Esta cifra puede parecer pequeña, pero podría resultar crítica para el banco central, que trata desesperadamente de controlar la inflación que puede superar el techo del rango meta oficial este mes.

El alza previa en las tarifas del transporte probablemente empujó la inflación en los 12 meses hasta mediados de junio a 6.66%, por encima del techo del rango meta de 6.5%.

"Es posible que esta pequeña reducción ayude a que la inflación termine el año ligeramente por debajo de la marca del 2012 y ayude al mensaje del banco central", dijo Samuel Pessoa, economista de la Fundación Getulio Vargas y socio de la consultora de inversiones Reliance.

Sin efectoSin embargo, pese a la medida de rebajar la tarifa del transporte, miles de manifestantes volvieron a ocupar las calles en más de 100 ciudades, llevando a la policía a reforzar la seguridad y a los comerciantes a cerrar las puertas de sus negocios. Así los manifestantes no dan señales de bajar los brazos.

Utilizando el desarrollo de un torneo internacional de fútbol como escenario, también han denunciado los más de US$ 26,000 millones que saldrán de las arcas fiscales a causa del Mundial del próximo año y los Juegos Olímpicos 2016, dos eventos que buscan mostrar un Brasil desarrollado y moderno.

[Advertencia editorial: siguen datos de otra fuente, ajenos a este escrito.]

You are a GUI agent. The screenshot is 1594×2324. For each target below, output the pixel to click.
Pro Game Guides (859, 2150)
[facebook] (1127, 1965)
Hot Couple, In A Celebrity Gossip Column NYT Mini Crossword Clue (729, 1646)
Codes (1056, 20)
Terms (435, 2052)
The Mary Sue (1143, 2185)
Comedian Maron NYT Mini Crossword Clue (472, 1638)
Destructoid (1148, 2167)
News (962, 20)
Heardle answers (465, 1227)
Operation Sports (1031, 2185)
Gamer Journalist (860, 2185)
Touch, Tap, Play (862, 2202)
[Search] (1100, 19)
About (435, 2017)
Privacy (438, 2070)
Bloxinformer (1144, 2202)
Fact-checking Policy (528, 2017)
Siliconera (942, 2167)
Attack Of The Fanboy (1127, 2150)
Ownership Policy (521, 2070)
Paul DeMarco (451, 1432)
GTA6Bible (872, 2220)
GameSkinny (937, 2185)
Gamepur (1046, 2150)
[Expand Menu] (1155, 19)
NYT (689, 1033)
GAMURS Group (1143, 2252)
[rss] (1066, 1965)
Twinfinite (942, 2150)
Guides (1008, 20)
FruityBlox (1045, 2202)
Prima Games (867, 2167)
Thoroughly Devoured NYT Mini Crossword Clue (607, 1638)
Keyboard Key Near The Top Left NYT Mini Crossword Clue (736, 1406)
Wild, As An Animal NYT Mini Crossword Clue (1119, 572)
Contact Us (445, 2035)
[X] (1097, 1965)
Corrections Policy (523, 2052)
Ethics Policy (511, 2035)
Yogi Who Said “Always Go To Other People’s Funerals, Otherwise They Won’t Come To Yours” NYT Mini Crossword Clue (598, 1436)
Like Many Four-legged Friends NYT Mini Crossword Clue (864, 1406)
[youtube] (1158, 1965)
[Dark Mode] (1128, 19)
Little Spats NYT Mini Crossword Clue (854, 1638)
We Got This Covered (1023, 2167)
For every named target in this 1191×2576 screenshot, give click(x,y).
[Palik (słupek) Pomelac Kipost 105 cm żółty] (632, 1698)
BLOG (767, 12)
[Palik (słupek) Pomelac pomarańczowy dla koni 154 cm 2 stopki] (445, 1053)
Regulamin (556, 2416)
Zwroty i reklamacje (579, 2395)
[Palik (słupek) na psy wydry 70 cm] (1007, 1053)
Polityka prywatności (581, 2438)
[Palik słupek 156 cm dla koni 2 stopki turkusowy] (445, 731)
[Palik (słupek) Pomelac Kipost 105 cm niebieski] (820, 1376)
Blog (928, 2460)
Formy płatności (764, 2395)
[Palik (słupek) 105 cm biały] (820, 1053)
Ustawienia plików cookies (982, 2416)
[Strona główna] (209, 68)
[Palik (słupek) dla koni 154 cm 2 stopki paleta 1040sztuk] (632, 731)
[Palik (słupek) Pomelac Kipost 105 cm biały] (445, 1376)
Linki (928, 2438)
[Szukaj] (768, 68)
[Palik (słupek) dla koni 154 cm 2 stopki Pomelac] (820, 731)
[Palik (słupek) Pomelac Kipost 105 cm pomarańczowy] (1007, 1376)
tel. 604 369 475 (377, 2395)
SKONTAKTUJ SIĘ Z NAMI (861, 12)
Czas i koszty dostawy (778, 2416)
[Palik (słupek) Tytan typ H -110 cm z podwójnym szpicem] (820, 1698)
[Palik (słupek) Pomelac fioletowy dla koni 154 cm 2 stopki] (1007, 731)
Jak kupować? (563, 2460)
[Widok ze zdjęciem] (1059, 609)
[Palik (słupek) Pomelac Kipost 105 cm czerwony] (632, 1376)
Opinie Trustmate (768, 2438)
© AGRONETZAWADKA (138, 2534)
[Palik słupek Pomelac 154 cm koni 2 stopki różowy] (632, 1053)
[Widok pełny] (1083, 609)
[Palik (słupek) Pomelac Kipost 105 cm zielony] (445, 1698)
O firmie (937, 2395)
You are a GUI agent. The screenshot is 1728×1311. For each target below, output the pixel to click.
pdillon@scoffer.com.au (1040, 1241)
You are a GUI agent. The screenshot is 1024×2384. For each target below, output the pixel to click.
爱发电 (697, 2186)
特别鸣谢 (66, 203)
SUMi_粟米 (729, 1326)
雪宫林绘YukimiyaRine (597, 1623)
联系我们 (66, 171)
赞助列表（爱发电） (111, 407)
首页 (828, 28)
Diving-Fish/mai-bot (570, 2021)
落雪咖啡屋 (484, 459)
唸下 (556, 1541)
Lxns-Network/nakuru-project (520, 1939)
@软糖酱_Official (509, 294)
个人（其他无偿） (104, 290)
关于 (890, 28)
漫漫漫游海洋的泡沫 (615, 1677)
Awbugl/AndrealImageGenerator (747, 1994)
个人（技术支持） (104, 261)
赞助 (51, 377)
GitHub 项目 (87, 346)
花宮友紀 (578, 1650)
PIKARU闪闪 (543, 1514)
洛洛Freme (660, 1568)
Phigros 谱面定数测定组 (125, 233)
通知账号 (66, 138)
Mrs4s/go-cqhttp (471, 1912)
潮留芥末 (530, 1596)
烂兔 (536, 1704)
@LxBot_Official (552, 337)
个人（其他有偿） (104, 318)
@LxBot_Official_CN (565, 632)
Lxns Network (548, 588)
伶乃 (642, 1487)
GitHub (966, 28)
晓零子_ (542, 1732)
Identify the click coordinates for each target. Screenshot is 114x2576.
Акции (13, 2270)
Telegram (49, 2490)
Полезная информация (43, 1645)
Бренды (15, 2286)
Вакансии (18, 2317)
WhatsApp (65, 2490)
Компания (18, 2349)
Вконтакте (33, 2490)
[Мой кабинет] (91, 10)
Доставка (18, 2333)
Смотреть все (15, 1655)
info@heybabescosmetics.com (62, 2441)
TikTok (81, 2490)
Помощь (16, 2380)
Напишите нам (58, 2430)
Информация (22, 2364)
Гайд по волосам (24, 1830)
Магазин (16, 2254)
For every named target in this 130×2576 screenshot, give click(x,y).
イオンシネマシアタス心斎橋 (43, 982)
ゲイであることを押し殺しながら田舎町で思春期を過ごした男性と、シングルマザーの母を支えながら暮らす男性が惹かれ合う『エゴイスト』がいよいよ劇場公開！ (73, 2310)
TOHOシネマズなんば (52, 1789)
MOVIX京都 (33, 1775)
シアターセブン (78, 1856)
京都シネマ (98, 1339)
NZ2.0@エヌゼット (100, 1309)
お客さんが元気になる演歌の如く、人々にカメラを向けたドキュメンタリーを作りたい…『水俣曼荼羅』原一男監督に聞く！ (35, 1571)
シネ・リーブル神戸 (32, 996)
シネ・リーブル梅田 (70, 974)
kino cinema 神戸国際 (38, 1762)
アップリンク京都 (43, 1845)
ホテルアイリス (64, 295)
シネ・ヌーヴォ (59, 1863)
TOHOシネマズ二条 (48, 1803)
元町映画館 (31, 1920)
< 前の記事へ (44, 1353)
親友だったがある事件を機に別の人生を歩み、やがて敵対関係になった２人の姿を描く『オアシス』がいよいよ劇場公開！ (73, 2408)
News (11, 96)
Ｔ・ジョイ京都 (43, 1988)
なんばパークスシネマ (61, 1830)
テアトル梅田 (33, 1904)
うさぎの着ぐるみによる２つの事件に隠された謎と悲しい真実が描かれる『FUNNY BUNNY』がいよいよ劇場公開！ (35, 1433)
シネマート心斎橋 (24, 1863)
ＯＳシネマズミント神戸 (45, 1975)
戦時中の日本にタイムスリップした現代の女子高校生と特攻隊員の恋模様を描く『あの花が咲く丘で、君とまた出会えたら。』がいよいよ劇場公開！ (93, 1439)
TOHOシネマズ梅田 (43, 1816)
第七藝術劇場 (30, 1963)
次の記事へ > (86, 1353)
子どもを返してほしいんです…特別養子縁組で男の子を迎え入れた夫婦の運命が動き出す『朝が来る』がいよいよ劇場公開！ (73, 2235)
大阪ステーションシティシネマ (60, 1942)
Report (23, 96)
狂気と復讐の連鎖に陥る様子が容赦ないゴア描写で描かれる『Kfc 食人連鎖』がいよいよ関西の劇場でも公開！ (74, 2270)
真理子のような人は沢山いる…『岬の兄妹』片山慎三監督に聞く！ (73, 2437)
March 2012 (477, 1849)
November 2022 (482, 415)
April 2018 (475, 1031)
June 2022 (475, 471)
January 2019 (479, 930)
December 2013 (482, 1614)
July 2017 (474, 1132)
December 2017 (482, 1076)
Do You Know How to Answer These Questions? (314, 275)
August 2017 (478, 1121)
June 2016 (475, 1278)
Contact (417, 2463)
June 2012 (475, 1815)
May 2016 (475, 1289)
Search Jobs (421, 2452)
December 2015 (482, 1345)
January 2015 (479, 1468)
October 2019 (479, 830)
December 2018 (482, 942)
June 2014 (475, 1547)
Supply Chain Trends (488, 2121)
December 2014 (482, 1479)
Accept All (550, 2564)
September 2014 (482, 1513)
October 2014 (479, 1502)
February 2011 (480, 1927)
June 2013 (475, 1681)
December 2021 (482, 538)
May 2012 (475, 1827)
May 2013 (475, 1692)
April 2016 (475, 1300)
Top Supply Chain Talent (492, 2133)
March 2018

Comerciantes cerraron las puertas de sus negocios, mientras que bancos y otros establecimientos vallaron sus puertas para evitar los daños que se produjeron en las manifestaciones anteriores, que reunieron a más de 100,000 personas.

OTROSÍ DIGOPeriodo de incertidumbre económicaQuiebre. Los disturbios se producen mientras Brasil, en los últimos días, después de casi una década de crecimiento económico que llevó a un mayor perfil del país en el escenario global, entra en un periodo de incertidumbre. Un crecimiento económico menor al 1% anual ha desinflado rápidamente lo que había sido una sensación de era de bienestar para Brasil.